Entries taken from a collection:
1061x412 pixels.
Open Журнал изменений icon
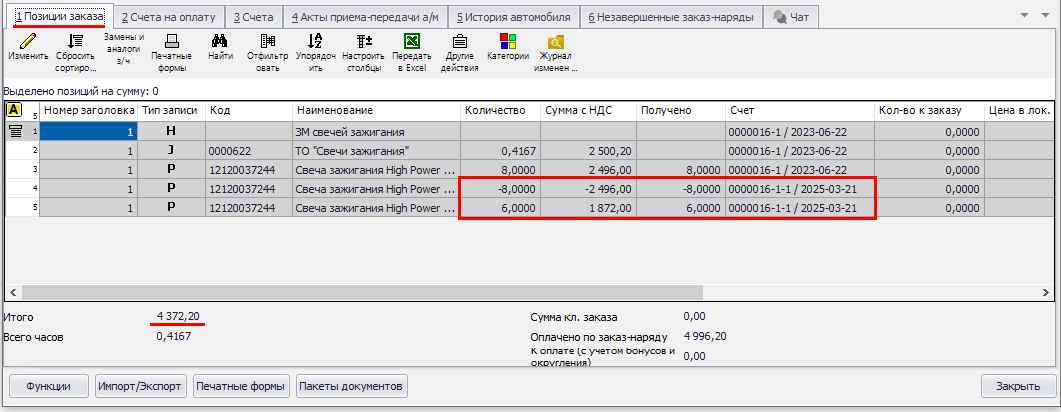click(556, 42)
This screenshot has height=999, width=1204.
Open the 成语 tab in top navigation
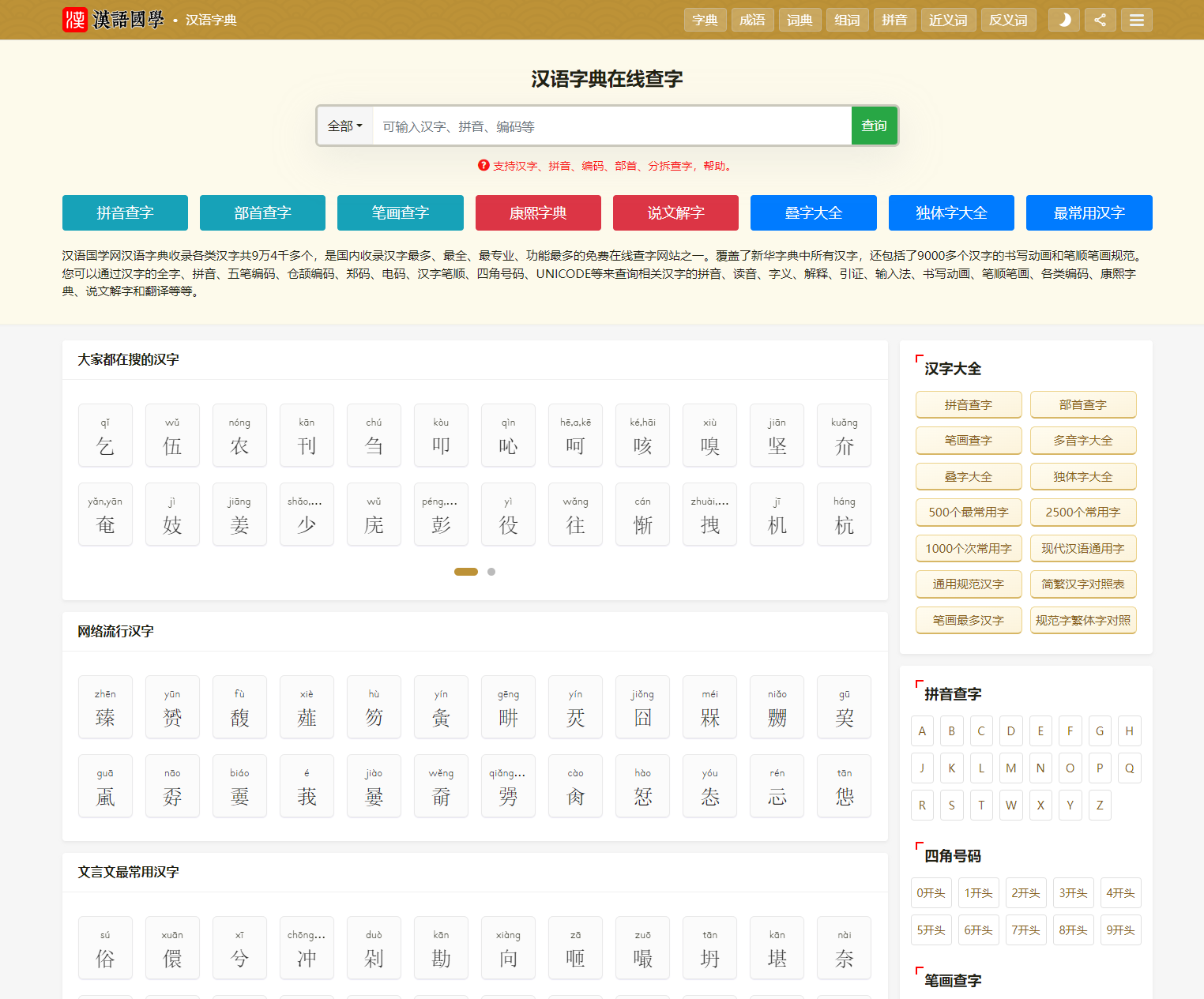752,20
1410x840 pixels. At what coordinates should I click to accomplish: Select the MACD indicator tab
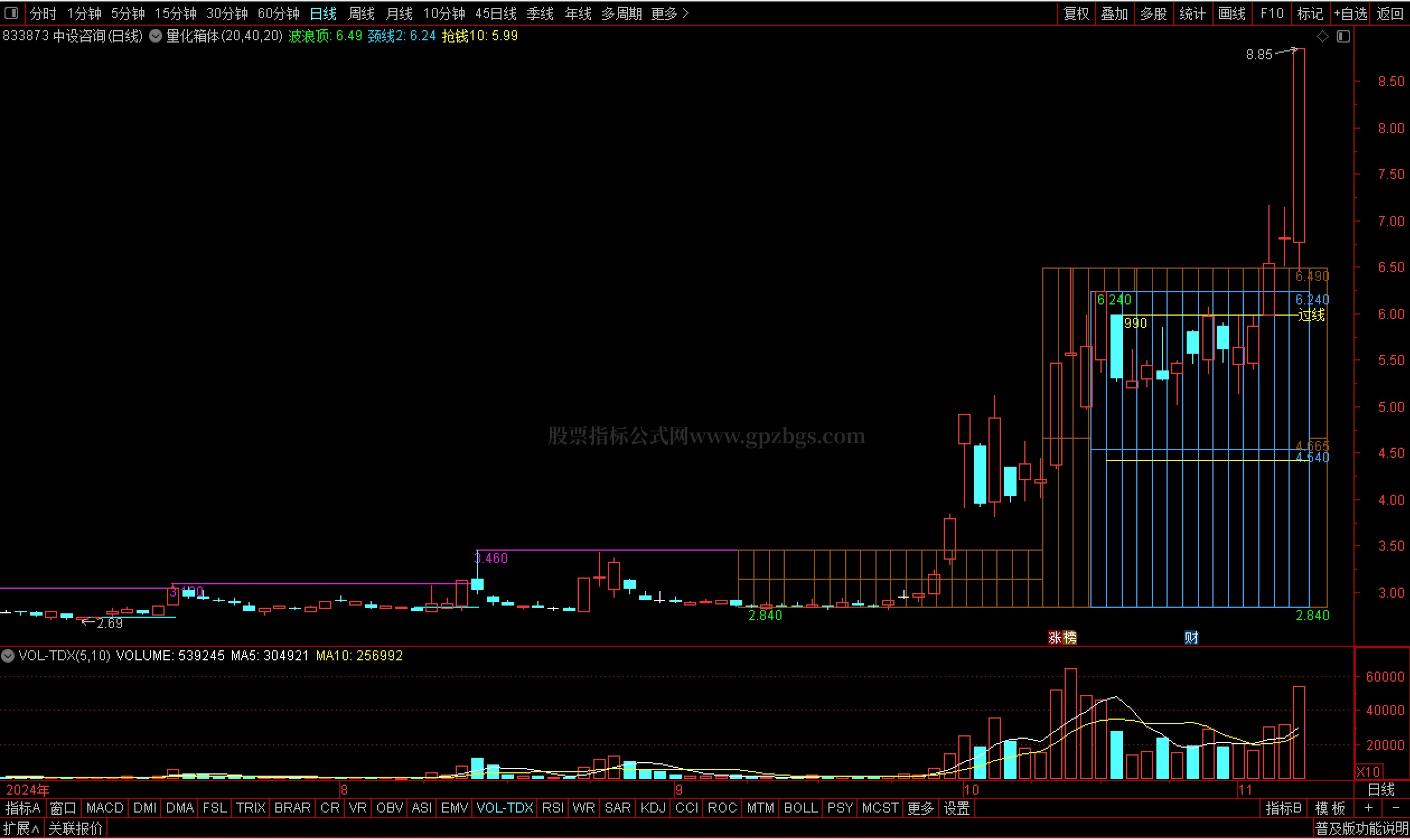click(x=105, y=808)
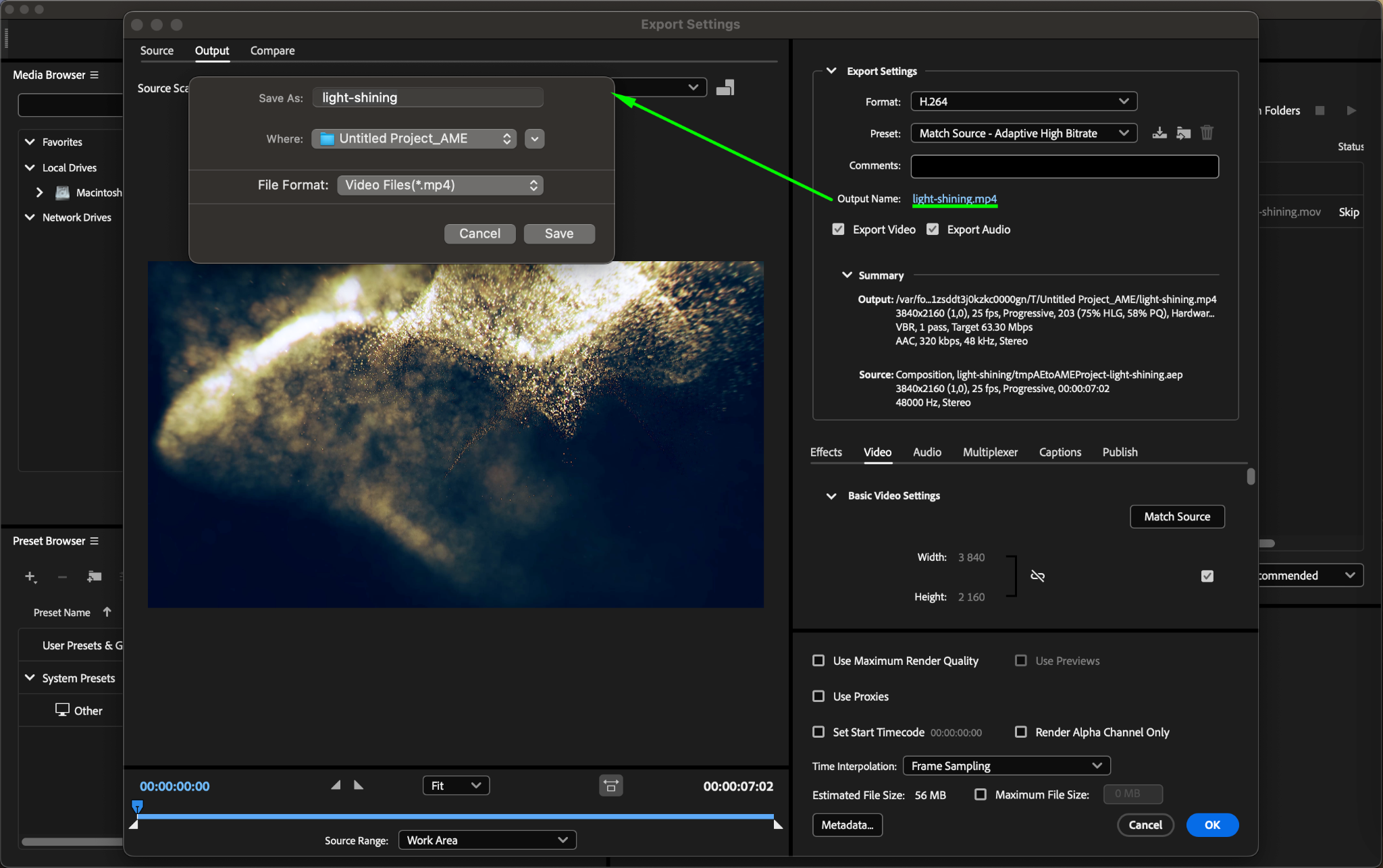Open the Time Interpolation Frame Sampling dropdown
Screen dimensions: 1383x868
[1006, 766]
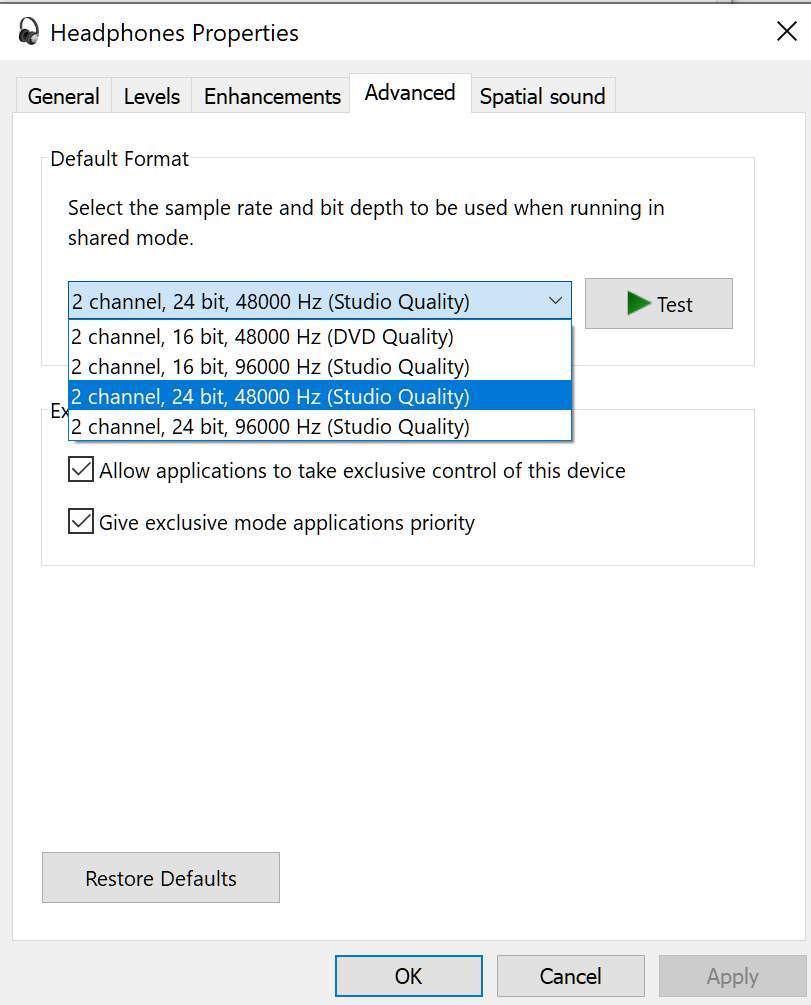This screenshot has height=1005, width=811.
Task: Close the Headphones Properties dialog
Action: 786,32
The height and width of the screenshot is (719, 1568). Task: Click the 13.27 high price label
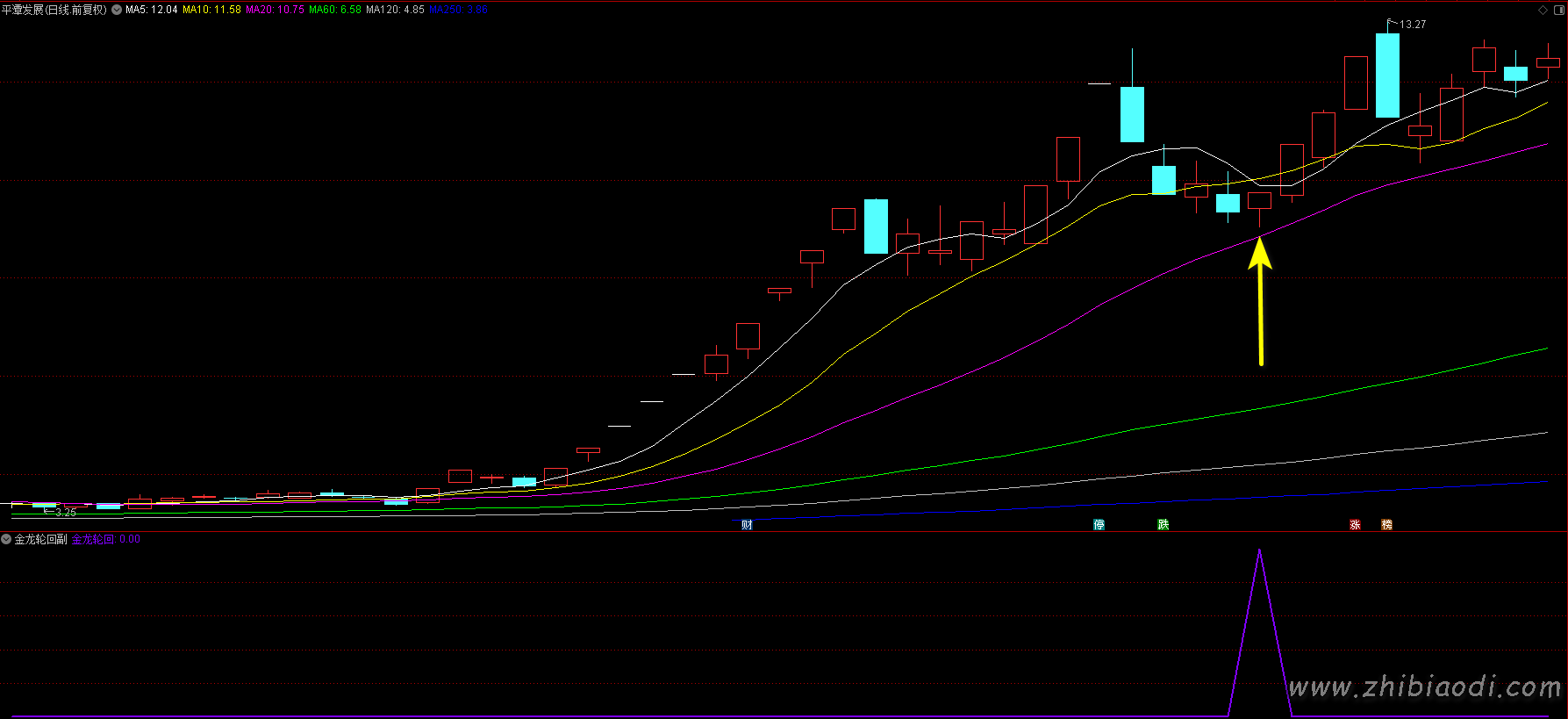click(x=1412, y=25)
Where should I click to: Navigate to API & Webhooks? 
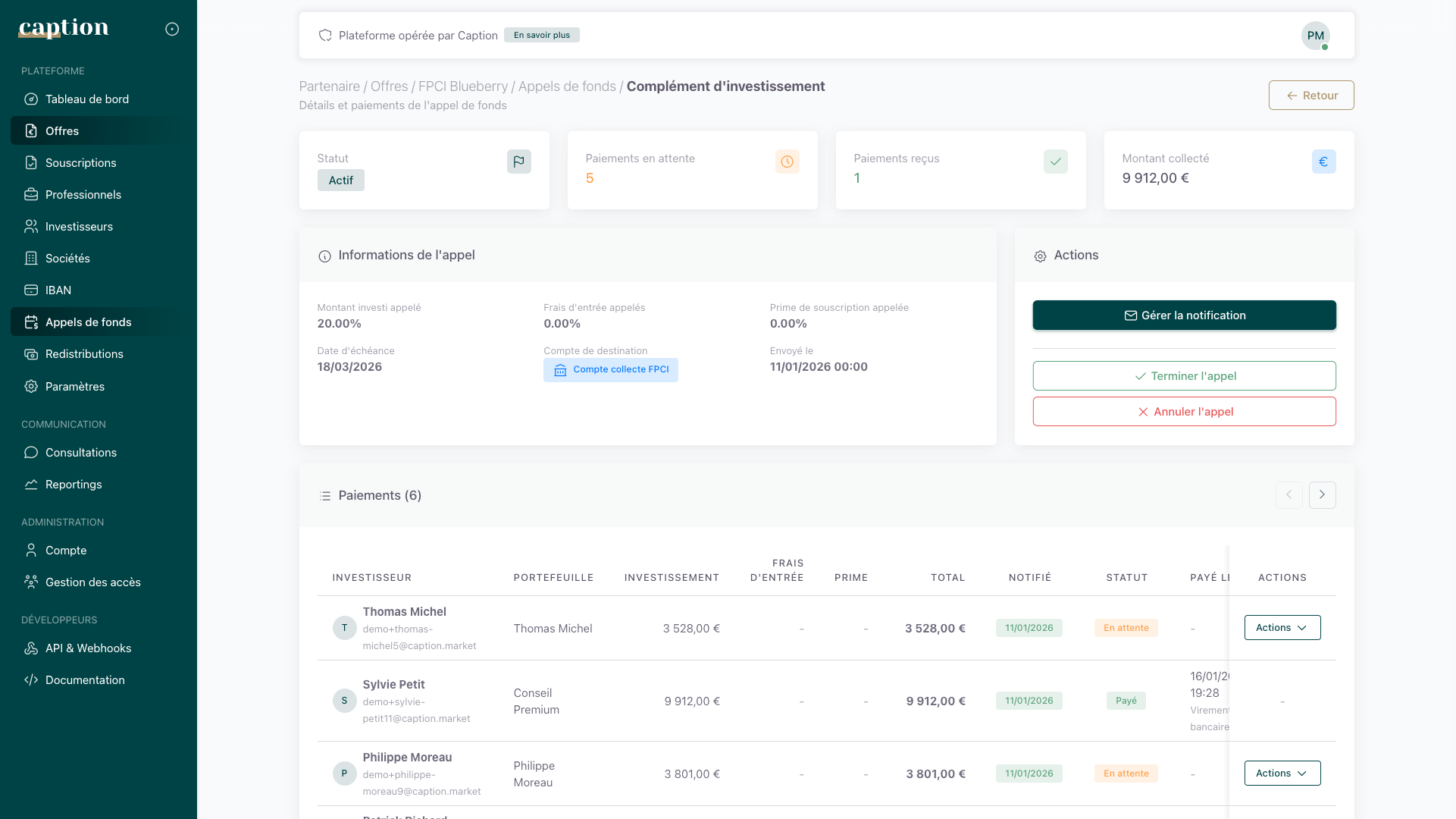pos(88,648)
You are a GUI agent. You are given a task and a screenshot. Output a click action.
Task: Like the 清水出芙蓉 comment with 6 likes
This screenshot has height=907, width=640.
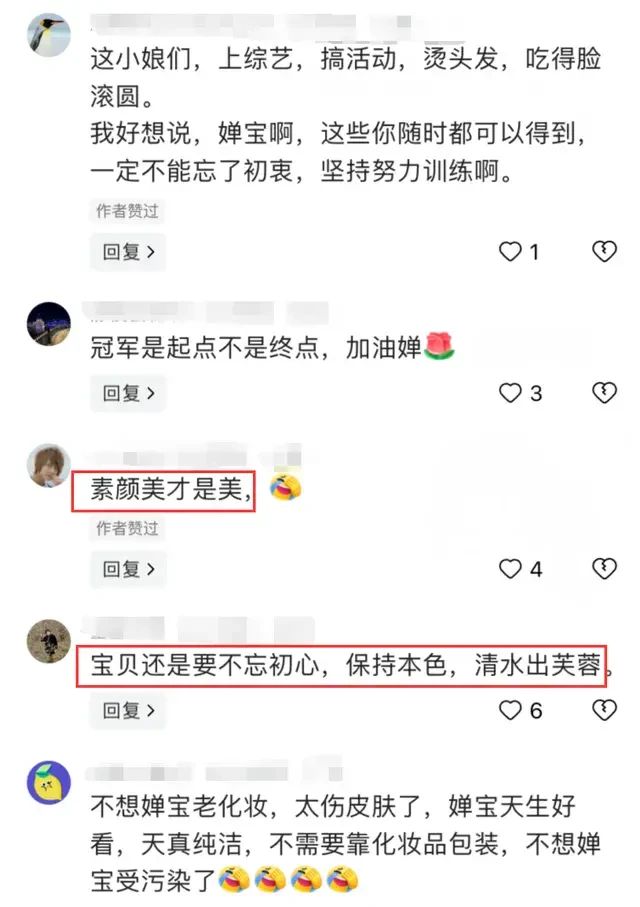(510, 710)
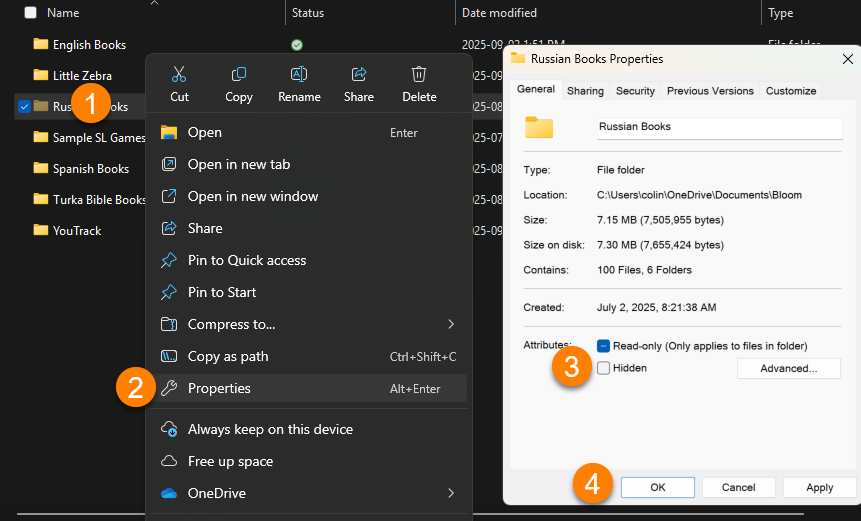Switch to the Security tab
The width and height of the screenshot is (861, 521).
pyautogui.click(x=635, y=91)
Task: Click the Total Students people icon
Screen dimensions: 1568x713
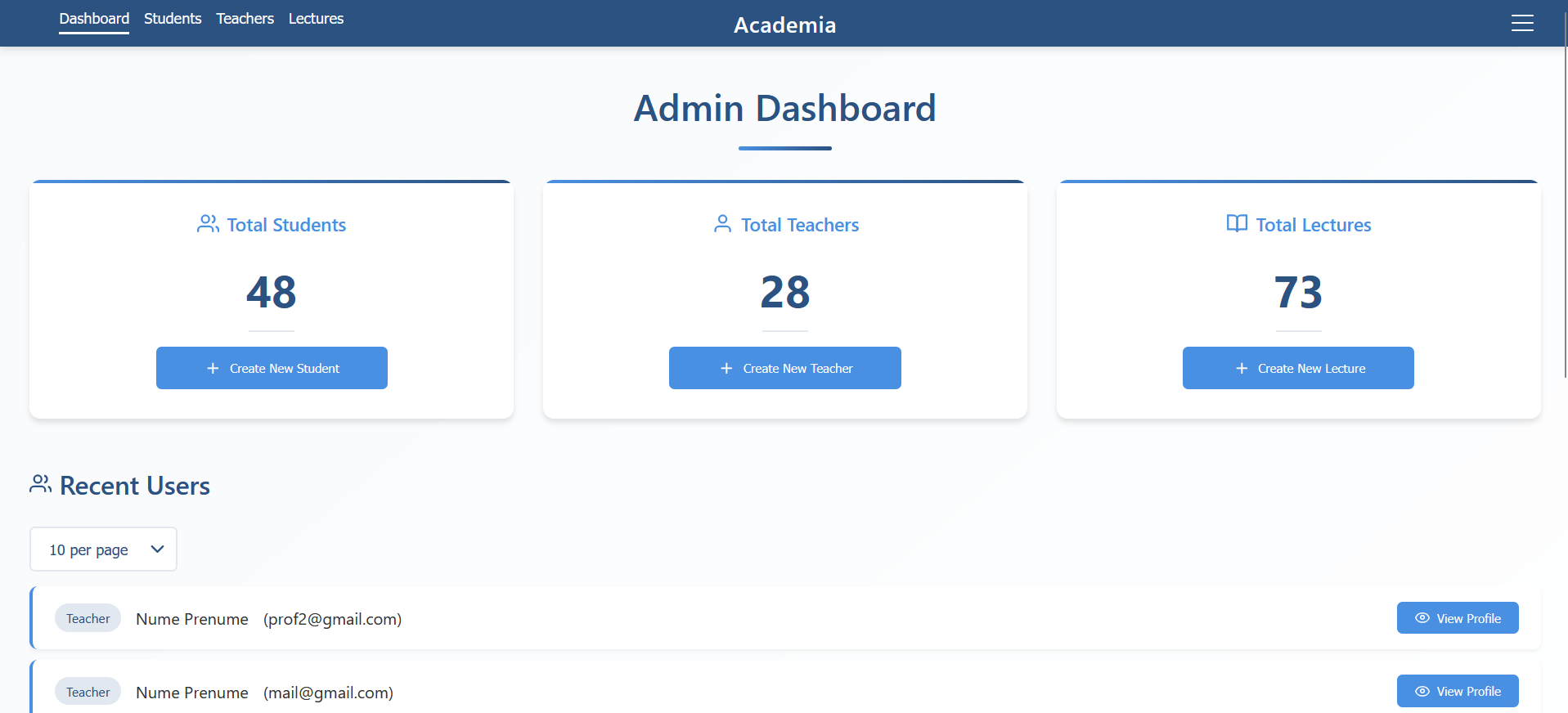Action: (x=208, y=224)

*Short task*
Can you rewrite all the records above as a numbered list, one line per item, leaving out any blank lines and omitting the pictures?

*Exercise answer*
1. 1061x412 pixels.
2. Open Журнал изменений icon
3. click(556, 42)
4. This screenshot has height=999, width=1204.
5. Open the 成语 tab in top navigation
6. 752,20
7. 1410x840 pixels. At what coordinates should I click to accomplish: Select the MACD indicator tab
8. click(x=105, y=808)
9. Open the Time Interpolation Frame Sampling dropdown
10. Screen dimensions: 1383x868
11. [1006, 766]
12. This screenshot has height=1005, width=811.
13. Task: Close the Headphones Properties dialog
14. Action: 786,32
15. The height and width of the screenshot is (719, 1568). Task: Click the 13.27 high price label
16. click(x=1412, y=25)
17. Where should I click to: Navigate to API & Webhooks? 
18. pos(88,648)
19. You are a GUI agent. You are given a task and a screenshot. Output a click action.
20. Task: Like the 清水出芙蓉 comment with 6 likes
21. This screenshot has height=907, width=640.
22. (510, 710)
23. Switch to the Security tab
24. The width and height of the screenshot is (861, 521).
25. pyautogui.click(x=635, y=91)
26. Task: Click the Total Students people icon
27. Screen dimensions: 1568x713
28. Action: (x=208, y=224)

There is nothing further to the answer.